I have met some people here, when they think just because you are a refugee, they know everything about you. Or this is the only thing that, you are a refugee, this is the only thing about you. No, we’re normal people, we have lives just as you have feelings, we think alike. I mean there are so many things we identify with other people, and there are so many things that we disagree with other people. It’s not just about being a refugee, it’s about being a human being in a refugee status.

What I have found, is that so many people are just living in their own bubble. The first thing I think of – just American students and Americans in general – I think that they don’t know is that before 2003, we were living a normal life, we were a normal country. Yes, we had problems. Yes, we were ruled by a dictator. But we weren’t living in a desert and some people, I have met a person actually who told me that “In Iraq, do you have cars?” And the first thing that came to my mind, I just wanted to tell her, “No, we ride camels.” Of course, we drive cars! What’d you expect? We’re normal people, we had a normal life back then.

I think this is where the true art of journalism comes. To me journalism is, I think it’s one of the most important jobs in the whole world. You have the idea and you have the opportunity and you have a platform to tell other people’s stories. There are so many stories that need to be told, and the reason that these people are not telling their stories is because they don’t have the platforms. They don’t have the means to do it. So as a journalist, you have all of this. Just go and find these people and help them tell their stories.

Maybe the story that one person will tell will help a twelve-year-old or an eighteen-year-old boy or girl living on the other side of the world.

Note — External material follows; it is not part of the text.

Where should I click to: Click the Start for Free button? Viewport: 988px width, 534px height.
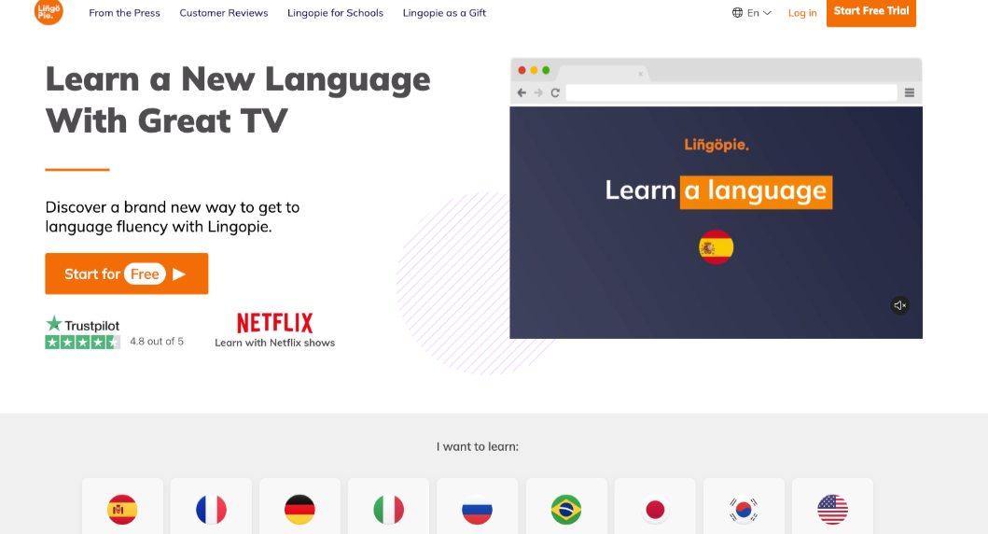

They will read this story and they will be inspired, and they will do something and change themselves. They will change people around them. Being a woman, especially in the Middle East, just being a woman by itself is a challenging thing, so telling their stories is something I think very important to me. Telling these stories will help and inspire little girls, or someone ten years old will read these stories and be inspired.

I remember when I was twelve years old, in my family I use to hear lots of talk about a Syrian poet who was very famous. His name was Nizar Qabbani. Growing up I admired him. I read his poetry a lot, and lots of people in the Arab world, they don’t accept his poetry, they don’t accept the way that he presents women in his poetry. I look up to him because when I used to read his poems, I was empowered as a woman.

Growing up in the Arab world or in Iraq, I wasn’t happy about being a girl.  There are lots of things that you are not allowed to do. You are growing up having this idea that I am a girl, so I am not allowed to do lots of things, so being a girl is not so good. I think that lots of families, they make their daughters feel ashamed that they are girls. Actually, they teach them the only role as a girl is to get married, have children.

I think women need to support each other. I think education is the best tool that you can give to a girl and having a diploma and then having a job. Making them financially independent. When I was a kid, I used to hear so many stories of women living with their husbands, and their husband used to abuse them. But they couldn’t get out of the marriage because they didn’t have any job, and even when they went to their families, their families refused support them financially. So, for example, if you gave this woman a job, she will leave this toxic relationship. She will start a new life, and she will raise her children to not treat women like that.

I hope that they can have better opportunities, better than the ones than we had. I hope they have better education. I hope that, well, especially for the kids back in Iraq, I hope that they will have an open mind.”